Accounts on the beowulf have home directories local to the cluster, this is mainly to improve the reliability of the cluster. Hardware failure on home directory servers or problems with the intervening network infrastructure can lead to stale NFS mounts which can only be cleared with a lot of intervention from supoprt or by rebooting the nodes. Mounting directories off a server directly connected to the switch also gives a slight performance gain.

Why can't I see <path> on the nodes?

Generally the only network filesystems we make available to the nodes are /home and /group/beowulf mounted on har which is connected to the same switch as most of the nodes. /group/beowulf is also available on any DICE machine. If we provided the full DICE filespace to the nodes and there were jobs running on all 64 the lion nodes reading a 10Gb file then this would generating 640Gb of traffic across EDLAN and impact on other users. The jobs would also take a performance hit, it would be faster to copy the files to har ionce and then pull the files off of har to the individual nodes. If you have jobs doing multiple reads or writes to large files it is much fasted to copy them into /disk/scratch on the nodesthemselves. Finally if an nfs server were to go down or any reason for an extended time any nfs mounts which were written to would go stale. Usually it is only possible to clear stale mounts by rebooting the client machines. Having just one fileserver minimises the risk of this happening.

What if I want to use data shared by group?

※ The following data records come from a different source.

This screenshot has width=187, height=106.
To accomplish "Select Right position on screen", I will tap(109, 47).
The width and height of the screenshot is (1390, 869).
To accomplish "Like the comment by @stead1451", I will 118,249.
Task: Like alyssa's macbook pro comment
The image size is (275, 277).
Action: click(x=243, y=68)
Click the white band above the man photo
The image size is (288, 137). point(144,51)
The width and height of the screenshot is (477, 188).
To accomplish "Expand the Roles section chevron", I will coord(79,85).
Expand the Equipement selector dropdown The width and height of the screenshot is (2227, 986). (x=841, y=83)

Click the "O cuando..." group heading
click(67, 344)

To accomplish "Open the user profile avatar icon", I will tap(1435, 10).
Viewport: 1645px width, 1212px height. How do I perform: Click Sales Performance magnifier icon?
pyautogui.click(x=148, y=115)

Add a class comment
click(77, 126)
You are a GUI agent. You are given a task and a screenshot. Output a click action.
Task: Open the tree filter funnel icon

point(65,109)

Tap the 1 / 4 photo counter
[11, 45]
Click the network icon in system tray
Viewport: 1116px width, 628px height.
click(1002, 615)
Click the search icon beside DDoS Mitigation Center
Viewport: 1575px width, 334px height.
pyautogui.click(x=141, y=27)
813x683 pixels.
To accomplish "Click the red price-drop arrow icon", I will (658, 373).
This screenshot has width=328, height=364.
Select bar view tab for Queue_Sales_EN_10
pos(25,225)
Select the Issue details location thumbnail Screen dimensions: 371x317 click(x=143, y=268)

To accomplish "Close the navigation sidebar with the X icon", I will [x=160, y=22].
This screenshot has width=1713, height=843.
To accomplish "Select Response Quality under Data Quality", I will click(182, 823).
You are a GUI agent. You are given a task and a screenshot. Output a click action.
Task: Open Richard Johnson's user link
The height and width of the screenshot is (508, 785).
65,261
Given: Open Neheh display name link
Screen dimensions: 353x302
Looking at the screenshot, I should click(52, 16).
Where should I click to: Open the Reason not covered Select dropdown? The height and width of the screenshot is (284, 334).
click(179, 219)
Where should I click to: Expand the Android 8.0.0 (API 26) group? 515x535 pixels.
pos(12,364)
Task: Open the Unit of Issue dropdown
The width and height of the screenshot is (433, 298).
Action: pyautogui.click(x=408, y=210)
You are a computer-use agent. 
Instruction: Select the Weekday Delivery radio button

There's space in /group/beowulf/scratch which anyone can use, please use it sensibly.

Why isn't there more diskspace on the server?

It was intended to use the server to stage data on and off the cluster, it is not intended for long-term storage and the data is not archived.

What about quotas?

Your beowulf home directory has a quota seperate from your DICE home directory quota.

How can I make my jobs run faster?

Try to identify and avoid bottlenecks:

Using the beowulf

Each cluster has a head node, ssh on to the head node and use the gridengine qsub command to submit your jobs, you can access your standard dice home directory via /nethome/username.

For full information on using gridengine see the official documentation and the local wiki.

why DICE, why not a specialist beowulf OS?

Using DICE workstations means that users can develop applications on their own desktops.

Have you got any information on GPFS?

We have some user docs.

How do I submit large jobs to multiprocessor clusters(townhill and hermes)

Multiprocessor machines share the system memory and it is possible for serveral large jobs to use up all available system memory.

If your jobs require a large memory footprint then you need to explicitly request memory resources when you submit the job to gridengine. The clusters have been set up to track a number of resources including the amount ot free RAM (mem_free) and the amount of free virtual memory (RAM+swap). i A job requiring 500M of free RAM then should be submitted with the -l option specifying mem_free=500M. i.e.

 qsub -l mem_free=2G  /opt/sge/examples/jobs/simple.sh

Job requiring very large memory footprints (where you could only run 1 job in the available system memory should be submitted using the nodelock parallel environment. This will allocate all the slots on the node to your job and prevent othe jobs running on it.

What will happen if I don't use -l or -pe nodelock?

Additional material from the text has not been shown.